第19話 「期待の新星」



――あれから、数日が過ぎた。


俺は、Cランクの依頼を中心にこなしている。淡々と、けれど着実に。

気づけば、仕事帰りの靴はボロボロで泥にまみれている。


(身長も伸びたし、そろそろ新しい靴を買うか……)


妙なもんだ。

アンクルさん達と鍋を囲んだ夜を境に、ギルドでの空気が変わった。


噂は足より速い。

新人なのに水晶蟹を退けた天才とか、最高品質の収納指輪(ストレージリング)持ちだとか、

料理人泣かせの天才料理冒険者だとか……。


3割増しで誇張(こちょう)されていくのが噂というものだ。

実際、依頼は順調だ。

新人なのにCランク依頼を黙々と片づければ、信憑性(しんぴょうせい)が勝手に増してしまう。


おかげで最近は、中堅の冒険者からも声がかかる。


「ソロは確かに効率が良いが危険も多い。
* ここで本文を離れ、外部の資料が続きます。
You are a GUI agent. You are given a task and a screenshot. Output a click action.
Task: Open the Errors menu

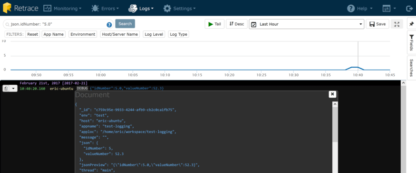(105, 9)
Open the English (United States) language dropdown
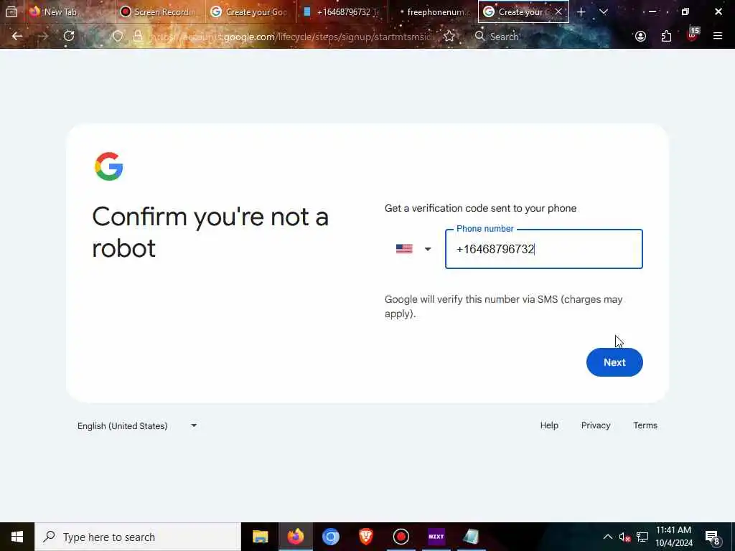 [x=137, y=425]
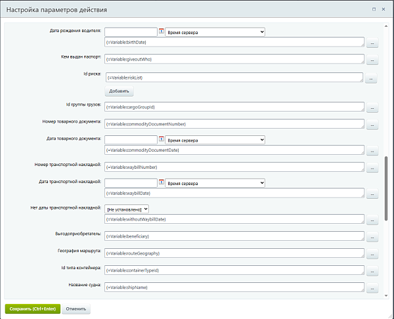Open calendar icon for Дата транспортной накладной

[x=162, y=182]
良かったら、一緒に組まないか?」

「お前は逸材だ。上を目指すならうちに来いよ」


ありがたい話だが、全部断っている。

一人でやると決めているし、今はまだ、この道を自分の足で踏みしめたい。


そんな中――カノンまでも声をかけてきたのには驚いた。


いや、先輩に誘ってくるように言われたのだろう。


「ノア、お前最近凄いみたいだな。

どうだ、うちのパーティーに来ないか? 先輩たちも良い人だしさ」


さすが冒険者たち、使えると分かれば即座に手を伸ばす。

合理的で、抜け目がない。


ただ、胸の奥で、小さなざらつきが残った。

あのときの視線と、今の視線。

同じ人間が、同じ声で、違う色をしている。


(……まあいい。世界なんて、そんなもんだ)


彼らの感情や考えも理解できる。文句などない。

誰も悪くない、みんな一生懸命なだけなんだ。


「誘ってくれてありがとうカノン。でも、俺は一人が気楽だからさ……断るよ」


それだけ言って、その場を立ち去る。

カノンは良い奴だ。その気持ちは今も変わってない。


でも、もう少しだけ一人で自由に生きていたい。


心から信頼しあえる人に出会えるまで……それまでは、ソロ冒険者としてやっていく。

俺は、今日も一人で依頼書をめくる。






◇◆◇




(……どうしてこんなことになったのだろう?)



ある日を境に、ギルドでの空気が変わったように。

見えない流れが渦を巻いて、誰も気づかないうちに風向きが入れ替わる。

人生においても、潮目が変わるのは一瞬だ。


平坦だった日々が、良い方向に転がる瞬間がある。

逆に、理不尽なほど悪い方向に転がる瞬間もある。

そのことに、たいてい前触れなんてなくて、いつだって唐突だ。



今日はその「唐突」がやって来ただけのこと。



いま俺の前に転がっているのは壊れた荷馬車。

地面には倒れているのは、俺が先ほど殺した魔物。

そして、血を流し横たわる女性。


(怪我をしてるから、早く助けないと……)


そう思ってはいるのに、呼吸が乱れて動けない。

胸がきしみ、視界がぼやける。

変だ。焦ってるだけか?

――いや、違う。


この“香り”のせいだ。


重く、濃く、望んで止まない香り……これが頭の奥を痺れさせる。

鼻腔の奥にまとわりついて離れない。


彼女に一歩近づくたびに、その香りが濃くなり、確信に変わる。


腹が鳴りそうになるのを、歯を噛みしめて押し殺す。

それでも、制御できない涎(よだれ)が喉の奥に溜まり続ける。


(……我慢しろ。ダメだ、今は我慢するんだ)


かろうじて保たれる理性が、軋(きし)んでいる。


「……大丈夫ですか」


震える声で、彼女の肩に触れた。

すぐ目の前、触れそうなほどの距離で赤い血がこぼれている。

風が吹くたびに、濃くて、芳しい香りがさらに広がる。


所詮、俺は理性の効かない怪物なのか。


この香りの元はもう分かっている。すぐそこでもう見えているのだから。

一口で良いから、今すぐに指ですくって舐めてしまいたい。


――だが、それをしてしまったらもう後には戻れない。


俺は叫んだ。

声にならない咆哮を、心の内で叫び続けていた……。